One of my favorite cuisines in the world is Indian cooking.  And here in Maryland we are twice fortunate:  not only does our region produce a full market basket of appropriate ingredients, but there are a lot of ethnic Indian folks around who know a thing or two about curry. 

So Chef Jerry Pellegrino of Schola Restaurant and I invited Radhika Sule on the show to tell us about cooking Indian in Maryland.  She is the owner of The Verandah Indian Restaurant in Hampden, 842 W. 36th Street.  (Phone:  410-889-0999)

A lot of what we grow in Maryland is perfectly suited for Indian cooking. Items like tomato, beans, squash, pumpkins and peppers are staples in the Indian diet.  New items like asparagus, green beans, melons and zucchinis have been readily embraced as Indian cooks were quick to pick up on the possibilities.

Indian cooking starts with oil...not olive oil, but peanut or safflower oil, which have more neutral flavors and a much higher flash point.  Start by heating the oil and then adding the spices which release their flavor in the heat.  Each spice can be used in different ways.  Sometimes raw, sometime pre-cooked.  Each approach offers a nuance.  Spices are often ground fresh (use either a mortar and pestle or an electric grinder dedicated to the use) or dry cooked in a hot skillet.

Radhika's favorite spices are cumin, turmeric and coriander.  But there are many others to work with:  cardamom, cloves, cassia bark, black pepper, nutmeg, mace, mustard seeds, fenugreek, and the royal spice, saffron.  There are also dozens of pre-mixed blends like garam masala available to save you a little work.  Shopping in the spice aisle of an Indian grocery can be an amazing experience.

Working out the proper combination of flavors and characteristics can take a lifetime to learn.  And of course different ingredients have different affinities.  One smart idea is to get a good basic Indian cookbook that is long on instruction.  "The Greatest Ever Indian" cookbook has been a bible for me.  (Parragon Publishing, 2004, ISBN :  1-40545-592-6)  Follow the instructions and don't be frightened of making a mistake.

Many western sauces are reductions, prepared on the side and added to the dish.  Olive oil is often used.  But in Indian cooking, it does start with that spicy peanut oil, or the marvelous clarified butter called ghee, and then as ingredients are cooked (often in a wok or broad skillet) they contribute their juices to the blend.  In both cases, balance of the elements of flavor is the goal.

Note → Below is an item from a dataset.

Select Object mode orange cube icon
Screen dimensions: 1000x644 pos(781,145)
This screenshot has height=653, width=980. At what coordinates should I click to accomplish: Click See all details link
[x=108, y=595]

Spices and herbs are easy to find, especially in Indian grocery stores or big Asian markets.  Most of the other ingredients are at hand, grown by Maryland farmers.  (Well... not rice and not the citrus fruits... but most of the basics are local).

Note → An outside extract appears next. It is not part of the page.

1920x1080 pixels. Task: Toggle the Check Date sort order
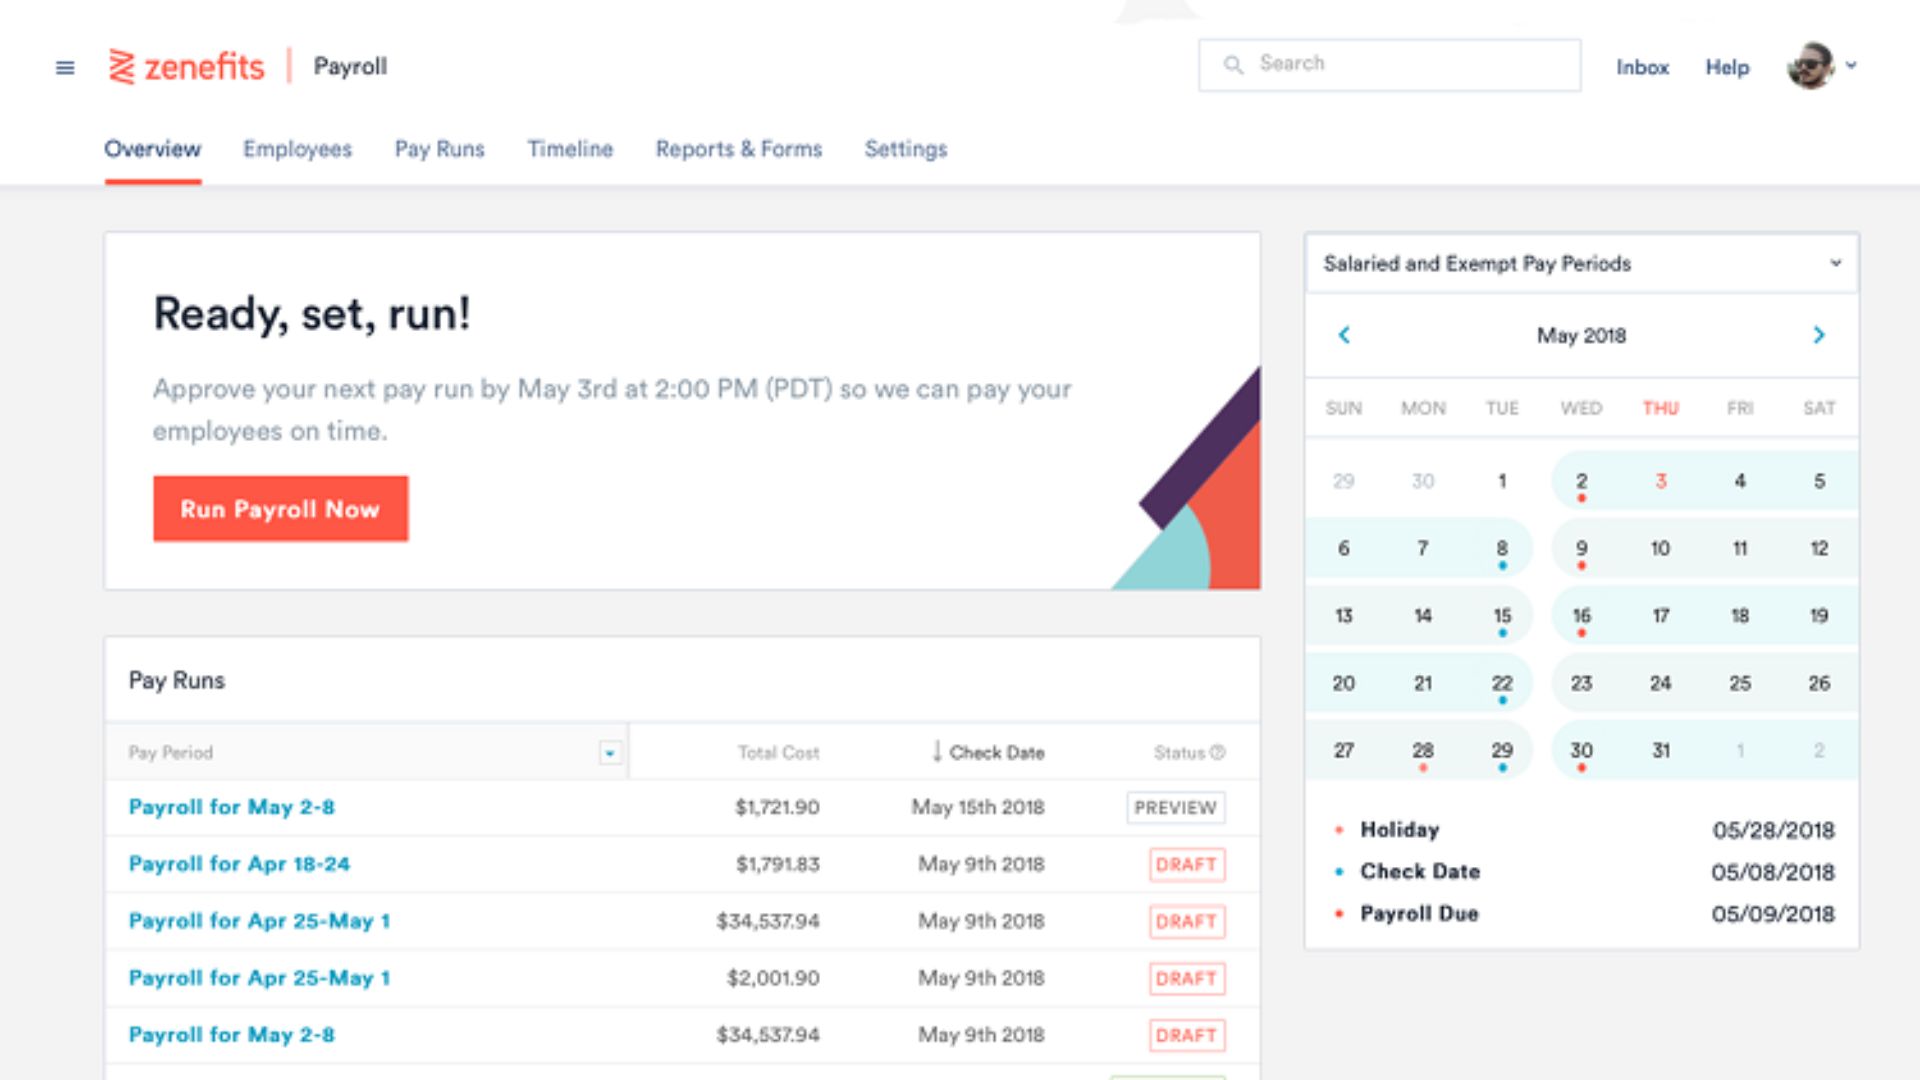point(990,754)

Here are two recipes Radhika sent us.
            
                    Egg Curry

1/4 cup ginger/garlic paste
1/4 cup canola oil

Whole spices:
3-4 cloves
1 small bay leaf
1/2 cinnamon stick
3-4 black peppercorns

Ground Spices:
1 tbs turmeric
1 tbs cumin powder
1 tbs coriander powder
1 tsp red chili powder
1/2 tbs garam masala

1 pound diced yellow onions
1/4 cup tomato paste
4 tsp salt
2 cups water
1 cup coconut milk (optional)
12 boiled eggs, peeled and halved
fresh chopped cilantro for garnish

Directions:

1.  To make the ginger/garlic paste, place equal amount is a process, using a little water if needed.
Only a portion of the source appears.